(Stored data entries)

________________________

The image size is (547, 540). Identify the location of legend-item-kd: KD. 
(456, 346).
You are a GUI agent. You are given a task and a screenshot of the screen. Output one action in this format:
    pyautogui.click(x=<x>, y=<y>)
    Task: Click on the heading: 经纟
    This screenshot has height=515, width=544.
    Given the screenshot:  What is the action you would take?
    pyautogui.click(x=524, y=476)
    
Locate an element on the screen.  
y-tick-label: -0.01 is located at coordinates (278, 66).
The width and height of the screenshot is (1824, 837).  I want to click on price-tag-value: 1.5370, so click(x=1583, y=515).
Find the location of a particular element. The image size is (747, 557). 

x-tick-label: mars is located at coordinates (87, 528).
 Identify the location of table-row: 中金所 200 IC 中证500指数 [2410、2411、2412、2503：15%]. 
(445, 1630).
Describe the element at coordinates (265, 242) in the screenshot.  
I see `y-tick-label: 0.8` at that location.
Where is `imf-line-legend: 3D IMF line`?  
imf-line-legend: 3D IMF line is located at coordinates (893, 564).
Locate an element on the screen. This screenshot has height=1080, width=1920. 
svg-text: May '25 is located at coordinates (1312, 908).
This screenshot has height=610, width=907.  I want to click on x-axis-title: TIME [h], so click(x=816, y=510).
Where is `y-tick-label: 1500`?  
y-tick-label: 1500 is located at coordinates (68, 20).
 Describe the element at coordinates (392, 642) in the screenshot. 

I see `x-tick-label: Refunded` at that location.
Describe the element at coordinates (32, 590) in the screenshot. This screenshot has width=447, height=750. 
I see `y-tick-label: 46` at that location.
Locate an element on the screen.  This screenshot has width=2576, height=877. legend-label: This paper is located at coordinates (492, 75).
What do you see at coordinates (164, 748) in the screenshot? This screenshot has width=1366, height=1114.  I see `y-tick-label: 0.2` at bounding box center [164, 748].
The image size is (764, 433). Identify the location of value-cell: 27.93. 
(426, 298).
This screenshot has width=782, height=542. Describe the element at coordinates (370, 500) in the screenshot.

________________________

→ **What you need to do**
From the listing above, pick out and copy every line that contains the string "tick".

→ **Final answer**
y-tick-label: -0.01 is located at coordinates (278, 66).
x-tick-label: mars is located at coordinates (87, 528).
I see `y-tick-label: 0.8` at that location.
Where is `y-tick-label: 1500`?  
y-tick-label: 1500 is located at coordinates (68, 20).
I see `x-tick-label: Refunded` at that location.
I see `y-tick-label: 46` at that location.
What do you see at coordinates (164, 748) in the screenshot? This screenshot has width=1366, height=1114.  I see `y-tick-label: 0.2` at bounding box center [164, 748].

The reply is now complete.